A recent study by a former UC Davis Medical Center (UCDMC) doctor shows that frequent CT scans may play a part in the development of secondary cancers.

 Active surveillance, a process where patients undergo various CT scans – a method of medical testing that develops precise imaging to help diagnose and treat medical conditions – may present dangers in terms of its radiation exposure. Along with chemotherapy and retroperitoneal lymphnode dissection – an incision spanning from the sternum to just underneath the bellybutton – active surveillance is one of three usual practices doctors take to treat testicular cancer.

 “The radiation exposure is 30 to 40, maybe 100 times that of a routine X-ray, depending on the type of CT scan,” said Karim Chamie, a urologist at the UCLA health center.

Chamie said that 30 percent of the time there is something that cannot be seen in original CT scans, which is the reason why many guidelines recommend so many CT scans. But Chamie warns against excessive CT scans.

  Chamie said that active surveillance may be bad for two reasons.

 “First, you’re exposing all men who are compliant to an intense CT schedule with the attendant radiation exposure,” Chamie said. “Second, those who don’t comply with the regular schedule run the risk of having their cancer progress and can expect a significant detriment to their quality of life as well life expectancy, even though they are not being exposed to the radiation of CT scans.”

Patients need to stick to a schedule and follow up with their doctors, Chamie said. If they don’t, they are exposed to unnecessary radiation and risk further development of cancer.

  Chamie said that he recommends surgery for men diagnosed with testicular cancer.

  “People who don’t get surgery are more likely to die of their testicular cancer,” Chamie said. “In studies, those that didn’t get surgery had a higher incidence of an unrelated secondary malignancy and a higher cancer mortality rate.”

  He said that he believes doctors should tell their patients about the risk of CT scans. Chamie said that risks can sometimes be downplayed when explained in contrast to chemotherapy, which causes hair loss and surgery and involves a fairly large incision.

John Boone, professor of biomedical engineering at the UCDMC and vice chair of urology at the center, said that the use of CT scans in medicine has skyrocketed in the United States over the past 30 years.

  “There will likely be around 80 million CT scans in the US this year; 30 years ago, that number was around four to five million,” Boone said.

  He attributed the efficiency of CT scans as one of the primary reasons that they are so widely utilized.

  “CT scans are so attractive because they can scan the body in about 15 seconds,” he said.

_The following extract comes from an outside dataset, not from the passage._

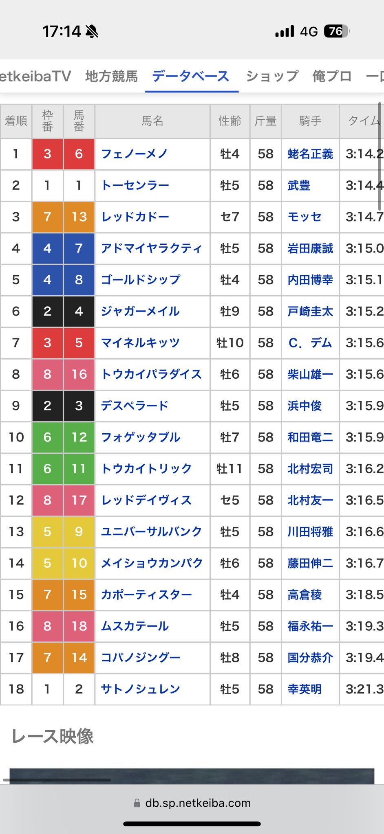Screen dimensions: 384x834
Task: Open horse サトノシュレン link
Action: click(x=140, y=689)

  However, Boone also said that there is an over-utilization of CT scans in the U.S. He said that perhaps as much as 30 percent of the use of CT scans is thought to be in the practice of defensive medicine – in other words, to avoid possible malpractice lawsuits.

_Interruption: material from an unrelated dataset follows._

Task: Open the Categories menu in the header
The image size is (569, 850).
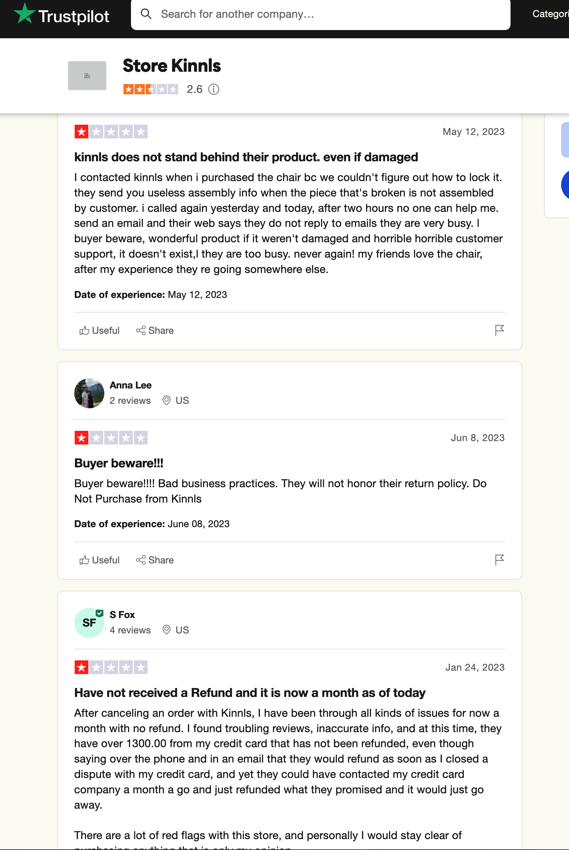Action: click(x=550, y=14)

Boone also pointed out the high doses of radiation that come with every CT scan.

  “In a year, a person receives three millisieverts of radiation from background exposure; a typical CT scan has ten millisieverts,” Boone said.

  However, Boone said that CT scans should not be looked at negatively, as they provide many benefits – such as being able to quickly diagnose medical conditions in the case of emergencies. He said that the best thing people can do is ask their physicians if they really need a CT scan.

  The American Cancer Society states that men, particularly between ages 20 and 54, should regularly do self-examinations and consult a physician if they find something that might be out of the ordinary – such as lumps, swelling or pain.